Turning the July/August Uprising into Revolution, Empower People

There are conceptual and contextual differences between a mass uprising and a revolution.

An uprising is often a reactive action against a repressive entity and focuses on the removal of the source of repression, often without a plan for thereafter though not without aspirations.

Thus, the IG, a product of an uprising is not mentally prepared nor institutionally oriented to fulfill the aspirations expected of a revolution.

Time is ripe to re-apprise the situation and take actions, legal and administrative, that help re-orienting the institutional capacity of the IG to turn it from a post-uprising mode a revolution mode and fulfill the aspirations of a revolution.

With the Parliament dissolved, Bangladesh as a state stands on three pillars, namely, the executive (meaning the Interim Government and the bureaucracy), the military and the judiciary.

Among these three institutions, judiciary is the weakest, and the bureaucracy which is a continuation of the past remains self-seeking and to an extent, anti-change.

The army which has its chain of command still intact, is not necessarily fully committed to the agenda of change and indeed, recent statements of the Army Chief has simply deepened the fear. So, where do we go from here.

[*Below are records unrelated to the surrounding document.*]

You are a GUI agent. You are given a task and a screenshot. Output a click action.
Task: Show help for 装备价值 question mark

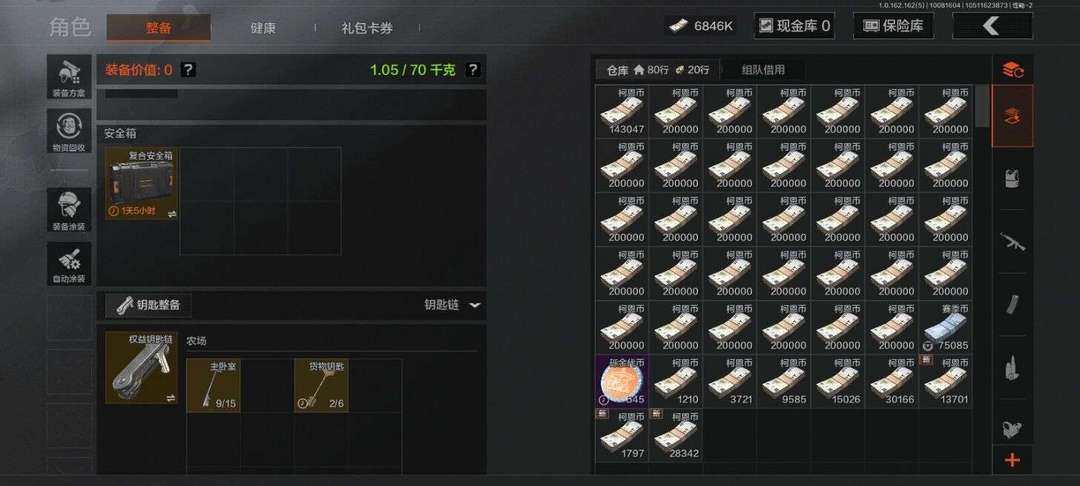point(188,70)
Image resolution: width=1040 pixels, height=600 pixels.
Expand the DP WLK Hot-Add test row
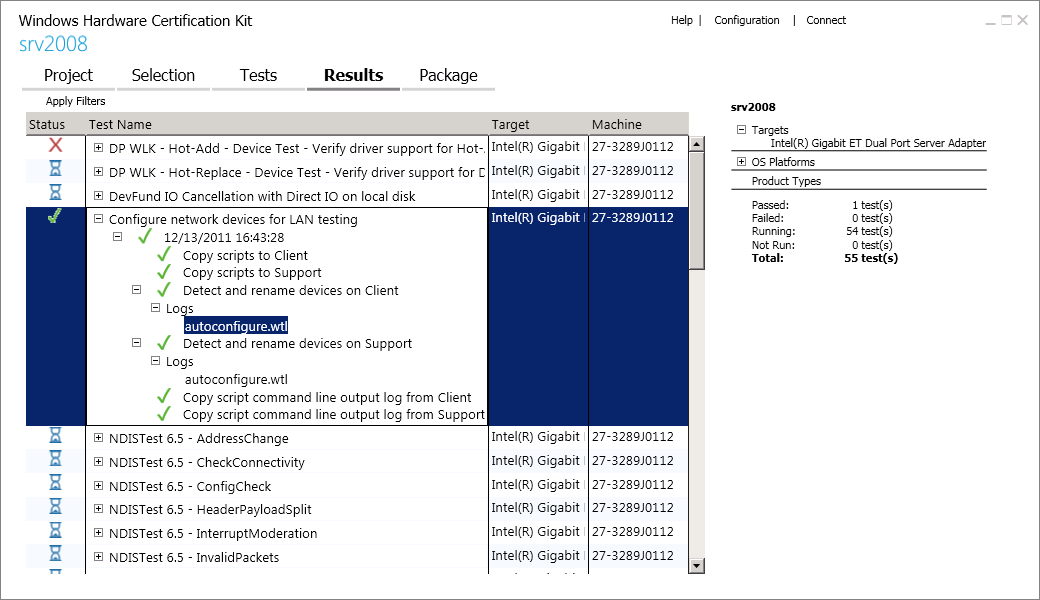click(x=99, y=148)
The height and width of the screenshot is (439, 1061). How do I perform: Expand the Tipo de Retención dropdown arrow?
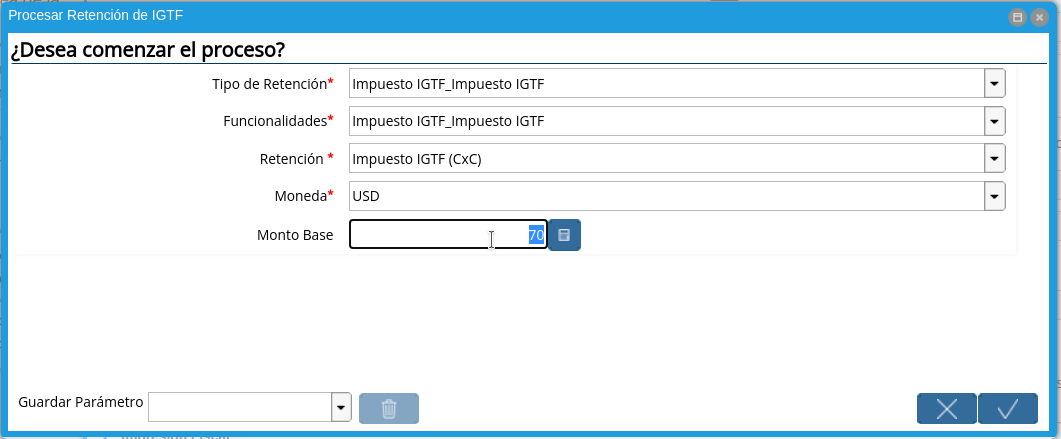[994, 84]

Time may be ripe for people of Bangladesh to rise again and transform the uprising into a revolution:

  • Declare State of Emergency, scrap the IG and replace IG with a Revolutionary Council (RC) with Prof. Yunus as its Head where the RC be made up of members (ex-officio ministers) who are competent and committed to the agenda of revolution and the reforms which include but not limited to: democratisation, corruption control, strengthen transparency and accountability in governance, bring to justice those who have committed crimes against humanity and last but not the least, ensure sovereignty and dignity of Bangladesh.
  • RC should also re-examine the current appointments/postings of heads of institutions such as the ministries, corporation, the Défense forces etc. and ensure that these positions are held by those who possess the right professional credentials and more importantly, are commitment to the reforms including the agenda of bringing to justice those who have committed crimes against humanity during 2009-2024 governing period.
  • To make the RC more people centric, consideration be also given to form multi-layered apolitical Citizens Oversight Committees (COC) from the Upazila to the Central level to oversee, report and assist the RC in maintaining law and order as well as monitor the progress of implementation of reforms and facilitate reforms compliances at all levels.
  • To tackle the law-and-order issues at the grassroots level promptly and effectively, consideration may be given to form at the Upazilla level, Upazilla Storm Troopers (UST), made up of police, RAB, BGB and Army, with the Army heading the USTs.
  • Ban until further order, all political activities in public domain – indoor political activities should be allowed and encouraged.
  • All strikes, picketing etc. in public domain be banned.
  • Freedom of speech should be allowed but to ensure that misinformation and disinformation do not interfere with the reform process and that these do not destabilise the society, all contrary views and criticisms of RC policies and actions should be channelled with evidence through the print and audio-visual media and through the proposed Citizen Oversight Committees.
  • Political activities in public domain be allowed three months prior to the date of election.

These are drastic measures, but drastic times warrant drastic measures. Currently, Bangladesh is passing through the most challenging times, which if allowed to continue, would risk not just the Reform initiatives of the IG but threaten the very existence of the country and therefore,  turning the July/August Uprising into a Revolution and formation of a competent revolutionary council, working through revolutionary mode and methods with direct citizen engagements my indeed be the only way out for if we don’t and allow things to continue as these are now, Bangladesh will most certainly plunge into a state of unimaginable chaos and mayhem and collapse as a state, eventually.